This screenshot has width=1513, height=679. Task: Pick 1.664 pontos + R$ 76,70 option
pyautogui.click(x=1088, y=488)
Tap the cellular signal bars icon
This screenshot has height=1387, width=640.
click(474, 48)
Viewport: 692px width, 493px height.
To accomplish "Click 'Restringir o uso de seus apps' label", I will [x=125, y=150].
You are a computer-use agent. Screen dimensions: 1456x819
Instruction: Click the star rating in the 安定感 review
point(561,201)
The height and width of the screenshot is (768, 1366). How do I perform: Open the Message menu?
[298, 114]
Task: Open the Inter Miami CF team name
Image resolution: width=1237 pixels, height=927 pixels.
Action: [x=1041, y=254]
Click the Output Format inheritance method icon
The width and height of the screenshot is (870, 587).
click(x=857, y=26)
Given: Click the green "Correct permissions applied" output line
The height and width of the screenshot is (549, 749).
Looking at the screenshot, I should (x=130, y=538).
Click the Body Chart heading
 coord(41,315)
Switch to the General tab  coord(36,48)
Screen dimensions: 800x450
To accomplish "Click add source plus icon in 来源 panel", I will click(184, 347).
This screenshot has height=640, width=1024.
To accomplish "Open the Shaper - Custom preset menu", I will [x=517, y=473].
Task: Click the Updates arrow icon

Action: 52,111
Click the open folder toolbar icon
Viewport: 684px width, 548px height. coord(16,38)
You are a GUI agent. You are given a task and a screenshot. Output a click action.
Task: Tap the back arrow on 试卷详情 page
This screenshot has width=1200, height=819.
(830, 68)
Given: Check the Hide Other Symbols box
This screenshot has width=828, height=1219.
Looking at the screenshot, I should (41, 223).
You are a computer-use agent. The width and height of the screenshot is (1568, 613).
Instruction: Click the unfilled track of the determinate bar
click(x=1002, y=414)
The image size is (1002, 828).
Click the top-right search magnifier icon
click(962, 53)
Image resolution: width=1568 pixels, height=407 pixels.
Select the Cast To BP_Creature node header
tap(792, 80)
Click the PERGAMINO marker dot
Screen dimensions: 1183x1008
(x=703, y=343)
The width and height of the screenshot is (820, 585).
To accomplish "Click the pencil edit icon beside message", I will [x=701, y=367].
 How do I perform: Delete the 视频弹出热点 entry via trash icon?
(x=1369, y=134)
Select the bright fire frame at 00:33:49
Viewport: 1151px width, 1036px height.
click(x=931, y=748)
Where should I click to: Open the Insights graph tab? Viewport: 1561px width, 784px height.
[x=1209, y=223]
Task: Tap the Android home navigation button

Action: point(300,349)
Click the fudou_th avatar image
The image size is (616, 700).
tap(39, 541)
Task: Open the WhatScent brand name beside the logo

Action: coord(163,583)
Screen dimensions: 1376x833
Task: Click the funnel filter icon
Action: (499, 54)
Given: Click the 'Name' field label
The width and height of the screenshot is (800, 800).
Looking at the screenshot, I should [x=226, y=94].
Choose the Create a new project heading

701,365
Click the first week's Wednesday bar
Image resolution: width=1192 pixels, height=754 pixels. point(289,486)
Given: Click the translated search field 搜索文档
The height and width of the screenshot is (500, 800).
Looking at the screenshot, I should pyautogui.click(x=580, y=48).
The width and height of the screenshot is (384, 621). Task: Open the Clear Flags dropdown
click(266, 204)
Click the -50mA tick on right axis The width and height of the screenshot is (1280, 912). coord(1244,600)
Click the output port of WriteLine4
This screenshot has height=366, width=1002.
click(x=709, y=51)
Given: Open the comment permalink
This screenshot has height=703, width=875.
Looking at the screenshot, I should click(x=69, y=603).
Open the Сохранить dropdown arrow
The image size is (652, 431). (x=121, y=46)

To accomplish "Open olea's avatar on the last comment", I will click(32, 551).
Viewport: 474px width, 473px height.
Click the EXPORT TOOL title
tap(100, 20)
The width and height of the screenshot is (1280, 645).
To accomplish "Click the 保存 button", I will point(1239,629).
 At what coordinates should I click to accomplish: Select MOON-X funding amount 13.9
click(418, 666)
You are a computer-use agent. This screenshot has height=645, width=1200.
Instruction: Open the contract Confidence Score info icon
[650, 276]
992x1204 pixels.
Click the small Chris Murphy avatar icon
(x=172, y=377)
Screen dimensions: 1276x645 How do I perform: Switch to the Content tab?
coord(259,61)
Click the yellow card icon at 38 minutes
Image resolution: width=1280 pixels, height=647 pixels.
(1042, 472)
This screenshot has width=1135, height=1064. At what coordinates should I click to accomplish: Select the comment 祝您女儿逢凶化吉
____
**Activity:** Take the records above and write each one out again exactly.

**Answer below:**
This screenshot has width=1513, height=679. Task: Pick 1.664 pontos + R$ 76,70 option
pyautogui.click(x=1088, y=488)
Tap the cellular signal bars icon
This screenshot has height=1387, width=640.
click(474, 48)
Viewport: 692px width, 493px height.
To accomplish "Click 'Restringir o uso de seus apps' label", I will [x=125, y=150].
You are a computer-use agent. Screen dimensions: 1456x819
Instruction: Click the star rating in the 安定感 review
point(561,201)
The height and width of the screenshot is (768, 1366). How do I perform: Open the Message menu?
[298, 114]
Task: Open the Inter Miami CF team name
Image resolution: width=1237 pixels, height=927 pixels.
Action: [x=1041, y=254]
Click the Output Format inheritance method icon
The width and height of the screenshot is (870, 587).
click(x=857, y=26)
Given: Click the green "Correct permissions applied" output line
The height and width of the screenshot is (549, 749).
Looking at the screenshot, I should (x=130, y=538).
Click the Body Chart heading
 coord(41,315)
Switch to the General tab  coord(36,48)
Screen dimensions: 800x450
To accomplish "Click add source plus icon in 来源 panel", I will click(184, 347).
This screenshot has height=640, width=1024.
To accomplish "Open the Shaper - Custom preset menu", I will [x=517, y=473].
Task: Click the Updates arrow icon

Action: 52,111
Click the open folder toolbar icon
Viewport: 684px width, 548px height. coord(16,38)
You are a GUI agent. You are given a task and a screenshot. Output a click action.
Task: Tap the back arrow on 试卷详情 page
This screenshot has width=1200, height=819.
(830, 68)
Given: Check the Hide Other Symbols box
This screenshot has width=828, height=1219.
Looking at the screenshot, I should (41, 223).
You are a computer-use agent. The width and height of the screenshot is (1568, 613).
Instruction: Click the unfilled track of the determinate bar
click(x=1002, y=414)
The image size is (1002, 828).
Click the top-right search magnifier icon
click(962, 53)
Image resolution: width=1568 pixels, height=407 pixels.
Select the Cast To BP_Creature node header
tap(792, 80)
Click the PERGAMINO marker dot
Screen dimensions: 1183x1008
(x=703, y=343)
The width and height of the screenshot is (820, 585).
To accomplish "Click the pencil edit icon beside message", I will [x=701, y=367].
 How do I perform: Delete the 视频弹出热点 entry via trash icon?
(x=1369, y=134)
Select the bright fire frame at 00:33:49
Viewport: 1151px width, 1036px height.
click(x=931, y=748)
Where should I click to: Open the Insights graph tab? Viewport: 1561px width, 784px height.
[x=1209, y=223]
Task: Tap the Android home navigation button

Action: point(300,349)
Click the fudou_th avatar image
The image size is (616, 700).
tap(39, 541)
Task: Open the WhatScent brand name beside the logo

Action: coord(163,583)
Screen dimensions: 1376x833
Task: Click the funnel filter icon
Action: (499, 54)
Given: Click the 'Name' field label
The width and height of the screenshot is (800, 800).
Looking at the screenshot, I should [x=226, y=94].
Choose the Create a new project heading

701,365
Click the first week's Wednesday bar
Image resolution: width=1192 pixels, height=754 pixels. point(289,486)
Given: Click the translated search field 搜索文档
The height and width of the screenshot is (500, 800).
Looking at the screenshot, I should pyautogui.click(x=580, y=48).
The width and height of the screenshot is (384, 621). Task: Open the Clear Flags dropdown
click(266, 204)
Click the -50mA tick on right axis The width and height of the screenshot is (1280, 912). coord(1244,600)
Click the output port of WriteLine4
This screenshot has height=366, width=1002.
click(x=709, y=51)
Given: Open the comment permalink
This screenshot has height=703, width=875.
Looking at the screenshot, I should click(x=69, y=603).
Open the Сохранить dropdown arrow
The image size is (652, 431). (x=121, y=46)

To accomplish "Open olea's avatar on the last comment", I will click(32, 551).
Viewport: 474px width, 473px height.
Click the EXPORT TOOL title
tap(100, 20)
The width and height of the screenshot is (1280, 645).
To accomplish "Click the 保存 button", I will point(1239,629).
 At what coordinates should I click to accomplish: Select MOON-X funding amount 13.9
click(418, 666)
You are a computer-use agent. This screenshot has height=645, width=1200.
Instruction: Open the contract Confidence Score info icon
[650, 276]
992x1204 pixels.
Click the small Chris Murphy avatar icon
(x=172, y=377)
Screen dimensions: 1276x645 How do I perform: Switch to the Content tab?
coord(259,61)
Click the yellow card icon at 38 minutes
Image resolution: width=1280 pixels, height=647 pixels.
(1042, 472)
This screenshot has width=1135, height=1064. At what coordinates should I click to accomplish: Select the comment 祝您女儿逢凶化吉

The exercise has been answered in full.